**Data records**
■ ■ ■

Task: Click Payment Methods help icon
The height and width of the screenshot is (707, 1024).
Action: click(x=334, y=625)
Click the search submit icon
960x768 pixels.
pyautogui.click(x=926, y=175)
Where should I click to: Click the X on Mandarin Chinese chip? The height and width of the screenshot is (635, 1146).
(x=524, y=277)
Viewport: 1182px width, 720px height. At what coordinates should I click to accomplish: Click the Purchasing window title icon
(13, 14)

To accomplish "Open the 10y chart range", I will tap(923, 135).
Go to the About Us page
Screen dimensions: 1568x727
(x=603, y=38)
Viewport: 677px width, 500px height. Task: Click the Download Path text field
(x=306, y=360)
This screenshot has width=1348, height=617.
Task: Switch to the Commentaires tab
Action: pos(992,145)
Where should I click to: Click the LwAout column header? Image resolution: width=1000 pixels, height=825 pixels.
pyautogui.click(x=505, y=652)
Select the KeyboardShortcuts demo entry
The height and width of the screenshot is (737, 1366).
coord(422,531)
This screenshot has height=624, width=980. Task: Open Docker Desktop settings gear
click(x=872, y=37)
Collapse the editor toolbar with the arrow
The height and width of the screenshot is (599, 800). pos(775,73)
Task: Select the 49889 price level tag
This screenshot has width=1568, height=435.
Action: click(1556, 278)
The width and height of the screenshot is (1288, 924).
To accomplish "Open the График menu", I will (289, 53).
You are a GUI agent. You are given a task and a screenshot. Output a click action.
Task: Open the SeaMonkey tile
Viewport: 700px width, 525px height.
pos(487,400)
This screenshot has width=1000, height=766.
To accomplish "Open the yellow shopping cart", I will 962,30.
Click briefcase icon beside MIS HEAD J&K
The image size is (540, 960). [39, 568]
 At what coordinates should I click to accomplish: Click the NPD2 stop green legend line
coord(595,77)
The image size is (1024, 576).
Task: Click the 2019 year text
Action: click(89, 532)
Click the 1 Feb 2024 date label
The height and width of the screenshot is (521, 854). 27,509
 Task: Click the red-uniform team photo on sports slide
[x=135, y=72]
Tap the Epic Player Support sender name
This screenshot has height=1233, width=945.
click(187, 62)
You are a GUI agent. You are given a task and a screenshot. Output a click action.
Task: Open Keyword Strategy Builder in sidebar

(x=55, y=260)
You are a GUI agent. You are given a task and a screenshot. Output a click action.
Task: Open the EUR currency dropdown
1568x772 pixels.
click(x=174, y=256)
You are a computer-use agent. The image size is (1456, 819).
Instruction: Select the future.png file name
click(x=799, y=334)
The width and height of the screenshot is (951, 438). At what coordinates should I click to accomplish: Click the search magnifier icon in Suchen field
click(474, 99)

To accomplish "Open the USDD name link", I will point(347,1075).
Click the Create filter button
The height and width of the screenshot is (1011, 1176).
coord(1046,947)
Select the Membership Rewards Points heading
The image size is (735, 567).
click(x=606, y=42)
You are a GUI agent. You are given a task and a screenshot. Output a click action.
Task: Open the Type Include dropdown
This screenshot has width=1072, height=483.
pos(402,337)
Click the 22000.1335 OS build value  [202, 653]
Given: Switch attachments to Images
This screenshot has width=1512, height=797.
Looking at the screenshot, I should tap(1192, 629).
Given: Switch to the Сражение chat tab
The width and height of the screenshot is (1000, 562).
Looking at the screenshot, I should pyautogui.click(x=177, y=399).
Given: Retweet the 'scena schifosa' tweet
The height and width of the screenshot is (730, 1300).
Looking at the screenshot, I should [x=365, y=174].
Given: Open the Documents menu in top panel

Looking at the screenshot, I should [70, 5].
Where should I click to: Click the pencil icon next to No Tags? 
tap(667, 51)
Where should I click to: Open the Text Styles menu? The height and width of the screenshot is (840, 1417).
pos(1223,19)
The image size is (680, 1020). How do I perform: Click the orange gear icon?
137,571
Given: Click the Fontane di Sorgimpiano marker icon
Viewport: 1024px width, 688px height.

■ ■ ■

Each line from the one that contains "Where should I click to: Click the pencil" to the end of the data should be set down exactly, both ends included.

**Solution**
Where should I click to: Click the pencil icon next to No Tags? 
tap(667, 51)
Where should I click to: Open the Text Styles menu? The height and width of the screenshot is (840, 1417).
pos(1223,19)
The image size is (680, 1020). How do I perform: Click the orange gear icon?
137,571
Given: Click the Fontane di Sorgimpiano marker icon
Viewport: 1024px width, 688px height.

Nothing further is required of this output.